- _Items in a dataset_

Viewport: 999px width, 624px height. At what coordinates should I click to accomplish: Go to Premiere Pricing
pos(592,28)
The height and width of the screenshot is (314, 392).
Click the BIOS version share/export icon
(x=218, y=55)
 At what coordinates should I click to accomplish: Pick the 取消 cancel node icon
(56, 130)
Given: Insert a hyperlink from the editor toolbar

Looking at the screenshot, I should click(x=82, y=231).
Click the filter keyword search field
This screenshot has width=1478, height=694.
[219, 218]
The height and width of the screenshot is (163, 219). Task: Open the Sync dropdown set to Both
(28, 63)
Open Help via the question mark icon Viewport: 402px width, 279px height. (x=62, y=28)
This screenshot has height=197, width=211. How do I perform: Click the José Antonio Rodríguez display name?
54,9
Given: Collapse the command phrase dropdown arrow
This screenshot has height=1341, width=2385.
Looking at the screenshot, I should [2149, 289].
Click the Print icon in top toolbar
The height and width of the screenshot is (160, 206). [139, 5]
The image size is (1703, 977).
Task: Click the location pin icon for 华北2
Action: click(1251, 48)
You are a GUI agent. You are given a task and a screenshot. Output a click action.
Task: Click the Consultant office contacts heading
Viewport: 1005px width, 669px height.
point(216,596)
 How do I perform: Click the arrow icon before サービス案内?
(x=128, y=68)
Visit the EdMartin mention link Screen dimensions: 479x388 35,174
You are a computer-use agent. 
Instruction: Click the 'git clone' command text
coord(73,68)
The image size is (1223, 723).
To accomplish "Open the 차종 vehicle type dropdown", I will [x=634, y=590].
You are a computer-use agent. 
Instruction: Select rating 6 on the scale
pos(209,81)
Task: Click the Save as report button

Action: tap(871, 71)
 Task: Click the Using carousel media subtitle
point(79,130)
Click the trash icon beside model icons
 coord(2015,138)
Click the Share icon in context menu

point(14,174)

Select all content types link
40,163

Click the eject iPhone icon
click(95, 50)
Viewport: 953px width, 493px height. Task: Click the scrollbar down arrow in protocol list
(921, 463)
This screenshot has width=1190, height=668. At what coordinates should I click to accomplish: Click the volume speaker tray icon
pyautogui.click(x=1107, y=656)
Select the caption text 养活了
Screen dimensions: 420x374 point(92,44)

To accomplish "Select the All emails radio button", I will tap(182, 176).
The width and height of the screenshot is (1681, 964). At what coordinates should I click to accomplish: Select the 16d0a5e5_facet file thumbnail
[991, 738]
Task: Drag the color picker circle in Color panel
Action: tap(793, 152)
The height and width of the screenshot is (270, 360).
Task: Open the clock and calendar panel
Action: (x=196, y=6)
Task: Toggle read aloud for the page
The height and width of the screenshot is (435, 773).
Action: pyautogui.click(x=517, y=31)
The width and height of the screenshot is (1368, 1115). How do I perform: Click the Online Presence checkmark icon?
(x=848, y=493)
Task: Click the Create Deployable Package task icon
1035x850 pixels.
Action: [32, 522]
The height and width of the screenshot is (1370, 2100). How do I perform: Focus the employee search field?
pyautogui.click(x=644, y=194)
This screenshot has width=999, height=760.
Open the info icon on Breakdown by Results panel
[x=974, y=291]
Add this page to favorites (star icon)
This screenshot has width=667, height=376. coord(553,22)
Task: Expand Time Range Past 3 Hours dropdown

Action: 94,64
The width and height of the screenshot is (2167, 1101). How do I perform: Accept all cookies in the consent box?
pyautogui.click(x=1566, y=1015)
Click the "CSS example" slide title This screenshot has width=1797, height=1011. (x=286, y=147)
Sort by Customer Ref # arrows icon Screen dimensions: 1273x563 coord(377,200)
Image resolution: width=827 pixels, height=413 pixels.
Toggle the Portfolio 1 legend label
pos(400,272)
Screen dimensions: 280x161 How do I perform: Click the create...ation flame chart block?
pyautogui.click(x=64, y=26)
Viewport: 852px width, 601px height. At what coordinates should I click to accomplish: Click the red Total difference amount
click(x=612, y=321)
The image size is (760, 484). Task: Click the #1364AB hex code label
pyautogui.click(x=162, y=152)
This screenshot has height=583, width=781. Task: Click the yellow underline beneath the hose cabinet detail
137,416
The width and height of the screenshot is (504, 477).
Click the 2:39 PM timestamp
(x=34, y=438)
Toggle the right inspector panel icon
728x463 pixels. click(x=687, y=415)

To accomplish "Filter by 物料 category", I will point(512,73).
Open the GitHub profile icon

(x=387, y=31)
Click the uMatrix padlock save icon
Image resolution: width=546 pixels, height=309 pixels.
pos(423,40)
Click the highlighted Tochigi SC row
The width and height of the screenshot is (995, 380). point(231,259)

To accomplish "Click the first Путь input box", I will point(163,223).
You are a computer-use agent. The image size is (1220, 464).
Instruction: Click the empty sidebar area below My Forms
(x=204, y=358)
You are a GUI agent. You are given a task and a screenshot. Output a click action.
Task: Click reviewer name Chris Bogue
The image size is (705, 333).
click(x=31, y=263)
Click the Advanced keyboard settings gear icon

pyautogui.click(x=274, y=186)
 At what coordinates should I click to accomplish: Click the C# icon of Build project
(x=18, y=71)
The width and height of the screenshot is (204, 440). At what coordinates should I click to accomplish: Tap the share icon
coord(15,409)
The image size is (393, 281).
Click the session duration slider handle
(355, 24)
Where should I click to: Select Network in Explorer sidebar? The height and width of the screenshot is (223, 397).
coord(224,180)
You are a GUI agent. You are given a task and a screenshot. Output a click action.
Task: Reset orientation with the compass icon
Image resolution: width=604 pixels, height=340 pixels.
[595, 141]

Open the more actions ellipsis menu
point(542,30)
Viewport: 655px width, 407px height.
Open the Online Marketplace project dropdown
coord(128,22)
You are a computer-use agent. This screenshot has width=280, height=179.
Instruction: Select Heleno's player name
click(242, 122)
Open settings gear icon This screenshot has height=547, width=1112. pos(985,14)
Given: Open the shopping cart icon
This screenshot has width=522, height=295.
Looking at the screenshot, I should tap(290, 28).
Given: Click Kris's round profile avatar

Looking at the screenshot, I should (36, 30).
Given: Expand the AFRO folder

- _Aim of the exercise_
Can you reproduce all of the material above word for word, leaving every line unchanged?

- _Output for this exercise_
Viewport: 999px width, 624px height. At what coordinates should I click to accomplish: Go to Premiere Pricing
pos(592,28)
The height and width of the screenshot is (314, 392).
Click the BIOS version share/export icon
(x=218, y=55)
 At what coordinates should I click to accomplish: Pick the 取消 cancel node icon
(56, 130)
Given: Insert a hyperlink from the editor toolbar

Looking at the screenshot, I should click(x=82, y=231).
Click the filter keyword search field
This screenshot has width=1478, height=694.
[219, 218]
The height and width of the screenshot is (163, 219). Task: Open the Sync dropdown set to Both
(28, 63)
Open Help via the question mark icon Viewport: 402px width, 279px height. (x=62, y=28)
This screenshot has height=197, width=211. How do I perform: Click the José Antonio Rodríguez display name?
54,9
Given: Collapse the command phrase dropdown arrow
This screenshot has height=1341, width=2385.
Looking at the screenshot, I should [2149, 289].
Click the Print icon in top toolbar
The height and width of the screenshot is (160, 206). [139, 5]
The image size is (1703, 977).
Task: Click the location pin icon for 华北2
Action: click(1251, 48)
You are a GUI agent. You are given a task and a screenshot. Output a click action.
Task: Click the Consultant office contacts heading
Viewport: 1005px width, 669px height.
point(216,596)
 How do I perform: Click the arrow icon before サービス案内?
(x=128, y=68)
Visit the EdMartin mention link Screen dimensions: 479x388 35,174
You are a computer-use agent. 
Instruction: Click the 'git clone' command text
coord(73,68)
The image size is (1223, 723).
To accomplish "Open the 차종 vehicle type dropdown", I will [x=634, y=590].
You are a computer-use agent. 
Instruction: Select rating 6 on the scale
pos(209,81)
Task: Click the Save as report button

Action: tap(871, 71)
 Task: Click the Using carousel media subtitle
point(79,130)
Click the trash icon beside model icons
 coord(2015,138)
Click the Share icon in context menu

point(14,174)

Select all content types link
40,163

Click the eject iPhone icon
click(95, 50)
Viewport: 953px width, 493px height. Task: Click the scrollbar down arrow in protocol list
(921, 463)
This screenshot has width=1190, height=668. At what coordinates should I click to accomplish: Click the volume speaker tray icon
pyautogui.click(x=1107, y=656)
Select the caption text 养活了
Screen dimensions: 420x374 point(92,44)

To accomplish "Select the All emails radio button", I will tap(182, 176).
The width and height of the screenshot is (1681, 964). At what coordinates should I click to accomplish: Select the 16d0a5e5_facet file thumbnail
[991, 738]
Task: Drag the color picker circle in Color panel
Action: tap(793, 152)
The height and width of the screenshot is (270, 360).
Task: Open the clock and calendar panel
Action: (x=196, y=6)
Task: Toggle read aloud for the page
The height and width of the screenshot is (435, 773).
Action: pyautogui.click(x=517, y=31)
The width and height of the screenshot is (1368, 1115). How do I perform: Click the Online Presence checkmark icon?
(x=848, y=493)
Task: Click the Create Deployable Package task icon
1035x850 pixels.
Action: [32, 522]
The height and width of the screenshot is (1370, 2100). How do I perform: Focus the employee search field?
pyautogui.click(x=644, y=194)
This screenshot has width=999, height=760.
Open the info icon on Breakdown by Results panel
[x=974, y=291]
Add this page to favorites (star icon)
This screenshot has width=667, height=376. coord(553,22)
Task: Expand Time Range Past 3 Hours dropdown

Action: 94,64
The width and height of the screenshot is (2167, 1101). How do I perform: Accept all cookies in the consent box?
pyautogui.click(x=1566, y=1015)
Click the "CSS example" slide title This screenshot has width=1797, height=1011. (x=286, y=147)
Sort by Customer Ref # arrows icon Screen dimensions: 1273x563 coord(377,200)
Image resolution: width=827 pixels, height=413 pixels.
Toggle the Portfolio 1 legend label
pos(400,272)
Screen dimensions: 280x161 How do I perform: Click the create...ation flame chart block?
pyautogui.click(x=64, y=26)
Viewport: 852px width, 601px height. At what coordinates should I click to accomplish: Click the red Total difference amount
click(x=612, y=321)
The image size is (760, 484). Task: Click the #1364AB hex code label
pyautogui.click(x=162, y=152)
This screenshot has height=583, width=781. Task: Click the yellow underline beneath the hose cabinet detail
137,416
The width and height of the screenshot is (504, 477).
Click the 2:39 PM timestamp
(x=34, y=438)
Toggle the right inspector panel icon
728x463 pixels. click(x=687, y=415)

To accomplish "Filter by 物料 category", I will point(512,73).
Open the GitHub profile icon

(x=387, y=31)
Click the uMatrix padlock save icon
Image resolution: width=546 pixels, height=309 pixels.
pos(423,40)
Click the highlighted Tochigi SC row
The width and height of the screenshot is (995, 380). point(231,259)

To accomplish "Click the first Путь input box", I will point(163,223).
You are a computer-use agent. The image size is (1220, 464).
Instruction: Click the empty sidebar area below My Forms
(x=204, y=358)
You are a GUI agent. You are given a task and a screenshot. Output a click action.
Task: Click reviewer name Chris Bogue
The image size is (705, 333).
click(x=31, y=263)
Click the Advanced keyboard settings gear icon

pyautogui.click(x=274, y=186)
 At what coordinates should I click to accomplish: Click the C# icon of Build project
(x=18, y=71)
The width and height of the screenshot is (204, 440). At what coordinates should I click to accomplish: Tap the share icon
coord(15,409)
The image size is (393, 281).
Click the session duration slider handle
(355, 24)
Where should I click to: Select Network in Explorer sidebar? The height and width of the screenshot is (223, 397).
coord(224,180)
You are a GUI agent. You are given a task and a screenshot. Output a click action.
Task: Reset orientation with the compass icon
Image resolution: width=604 pixels, height=340 pixels.
[595, 141]

Open the more actions ellipsis menu
point(542,30)
Viewport: 655px width, 407px height.
Open the Online Marketplace project dropdown
coord(128,22)
You are a computer-use agent. This screenshot has width=280, height=179.
Instruction: Select Heleno's player name
click(242, 122)
Open settings gear icon This screenshot has height=547, width=1112. pos(985,14)
Given: Open the shopping cart icon
This screenshot has width=522, height=295.
Looking at the screenshot, I should tap(290, 28).
Given: Click Kris's round profile avatar

Looking at the screenshot, I should (36, 30).
Given: Expand the AFRO folder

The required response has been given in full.